The 19th edition of Zagreb Film Festival features a few online programs. Among them is the retrospective theme program Icebreakers by program selector Diana Nenadić which will present five Eastern European films made in three Cold War decades, from 1957 to 1986. Connected by the fact they are the first films from this area directed by women, the films show the way these film pioneers laid out for later generations.

The first among them is the comedy film Priest Ćira and Priest Spira (1957), the first Yugoslav color film, based on the eponymous and highly popular novel by Stevan Sremac. The film, which won seven Arena Awards in Pula, was directed by Sofija Soja Jovanović from Belgrade, who will always be remembered as the first female feature film director in Yugoslavia. The funny story about two rural priests’ families whose harmony is disrupted by the arrival of a school teacher who both families want as their son-in-law gives us a comical picture of the Vojvodina province, and afterwards the director made a TV series about it.

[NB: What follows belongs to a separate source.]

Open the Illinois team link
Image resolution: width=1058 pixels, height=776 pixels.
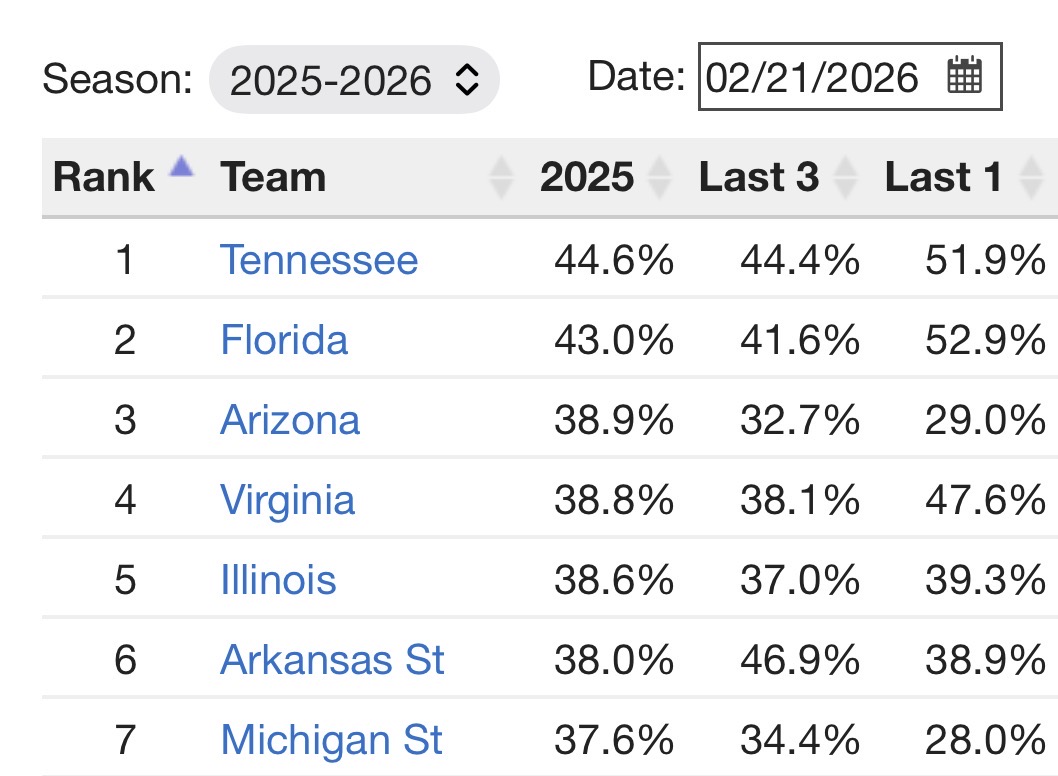(278, 580)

The dynamic and picturesque Daisies (1966) by Věra Chytilová, known for her uncompromising and vivid art style, follows two young women who deal with life with refreshing frivolity. Expressive in style, full of color and surrealist symbolism, this film farce reveals a world free of conventions and norms, and at the same time critiques social irresponsibility. The director, who was the only woman in her class at the famous Prague FAMU film school alongside the likes of Jiří Menzel and Jan Němec, is often dubbed as the “first lady of Czechoslovak film”, and her Daisies are considered as one of the greatest films of feminist cinema.

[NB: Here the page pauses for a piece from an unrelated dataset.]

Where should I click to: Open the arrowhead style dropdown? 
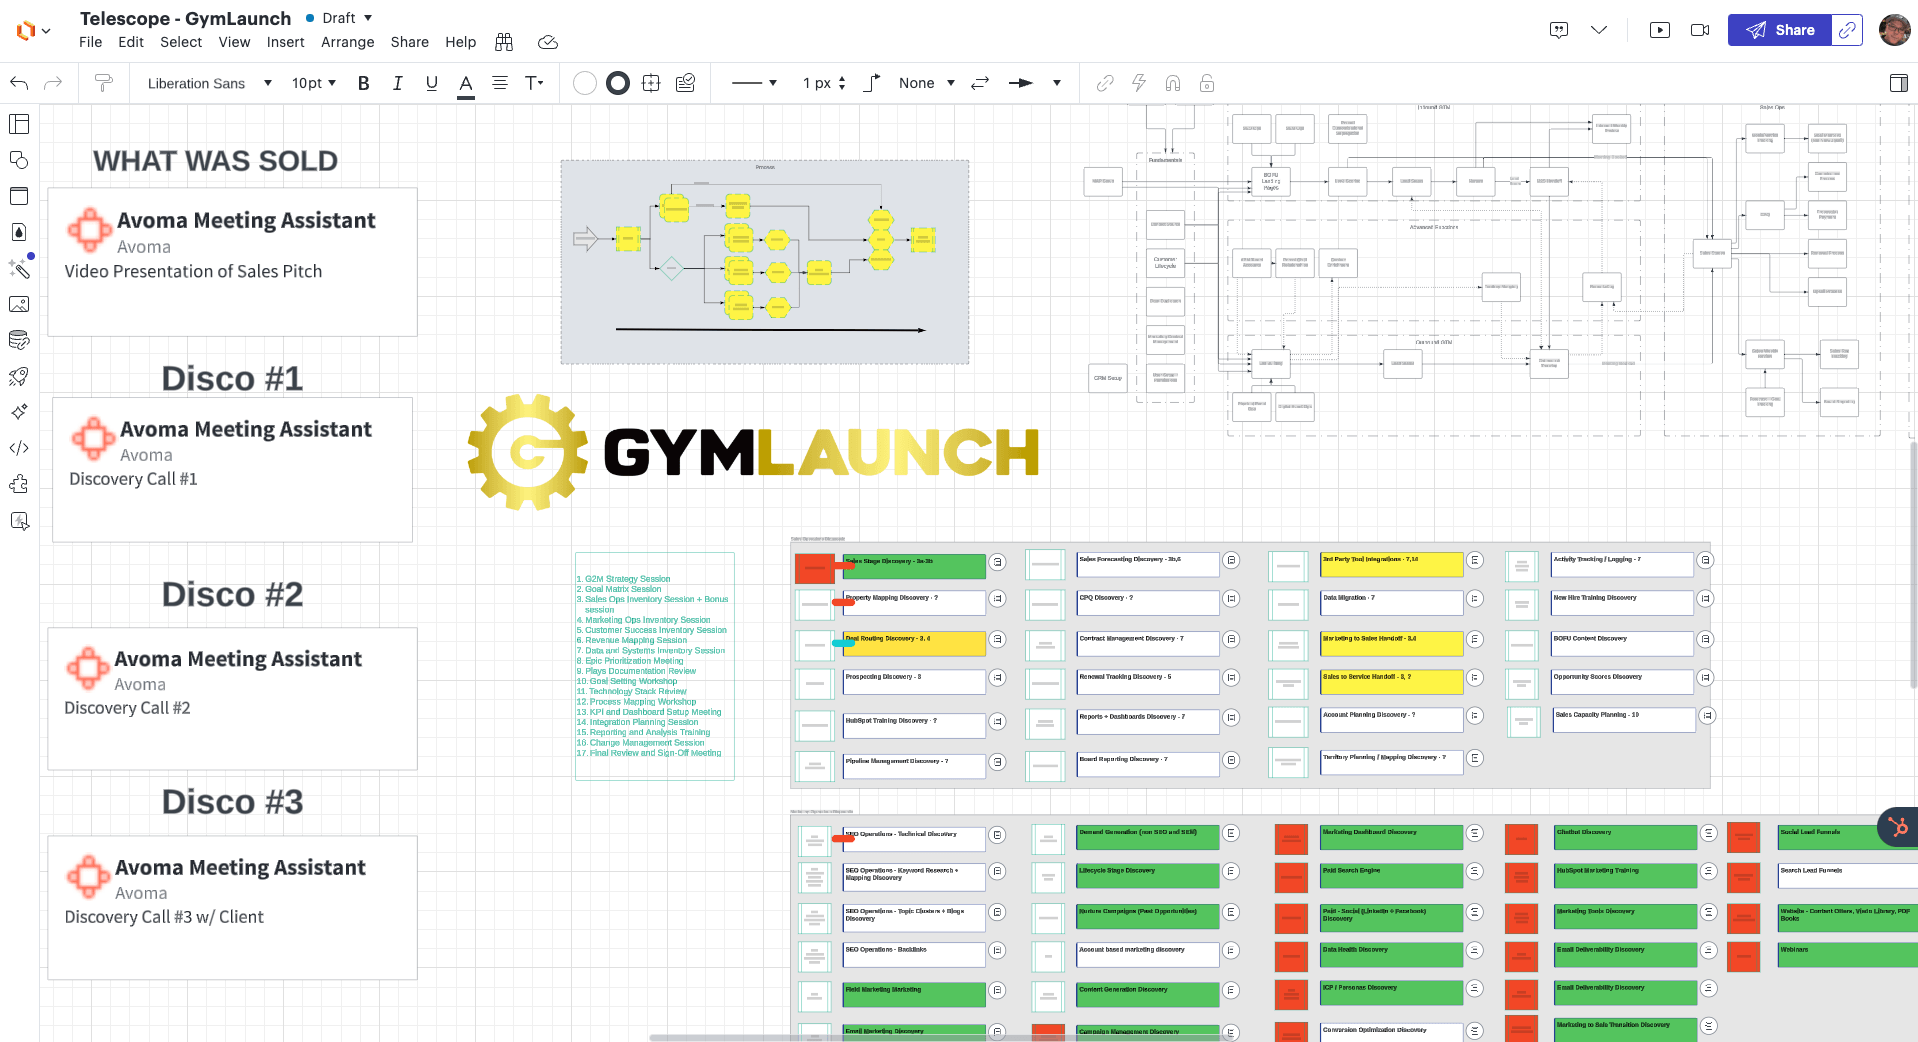[1036, 83]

The first feature film by Márta Mészáros, the first female Hungarian director who was also a major award winner, gives us an insight into topics which will mark her oeuvre: lives, identities, and social positions of women, their struggle and liberation from the confines of their surroundings. The Girl (1968) is a story about a girl who grew up in a Budapest orphanage who decides to look for her mother. The lead actress was then-popular Hungarian pop star Kati Kovács.

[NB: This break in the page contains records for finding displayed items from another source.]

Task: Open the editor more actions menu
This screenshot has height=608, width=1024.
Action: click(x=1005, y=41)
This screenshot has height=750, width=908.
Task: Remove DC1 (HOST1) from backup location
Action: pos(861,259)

The Icebreakers program includes one other early film from another great director and Prague FAMU alumni, Polish director Agnieszka Holand. The psychological drama Provincial Actors (1979), which won the FIPRESCI Award in Cannes, is a chronicle of strained theatre backstage relations in a small city near Warsaw, and the discord between the main actor and the visiting director can be seen as an allegory of the political situation in Poland at the time.

The most recent film in the program, the comedy The Last Switchman of the Narrow Gauge Railway (1986) with Bata Živojinović and Zijah Sokolović as lead actors, was directed by Vesna Ljubić, the first woman in Bosnia and Herzegovina who directed feature films. Aged 82, the author who died in April this year studied film directing in Rome, where she was the assistant to the famous Federico Fellini. A well-known documentarist, in her second feature film Vesna Ljubić follows the everyday life of a small town in which social life revolves around a train station. The narrow gauge railway, like a lifeline, is the only point of contact with the world, so when an order comes in to stop traffic on the railway, the inhabitants find themselves in trouble.

Beside the Icebreakers, the audience will be able to see films online from the PLUS program intended for highschoolers, and Festivals in the Spotlight which consists of almost 50 recent short and feature films selected by ZFF program directors and selector of a number of regional and European film festivals: from Sarajevo Film Festival to the Mediterranean Film Festival Split, Ljubljana International Film Festival, as well as Locarno Film Festival, and Clermont-Ferrand International Short Film Festival. Some of the films from other programs, including competitions ones, will be available online after cinema showings. All the programs and films available online will be accessible for the duration of the festival at kinoeuropa.hr and croatian.film sites, and all the information about the conditions and terms will be published soon.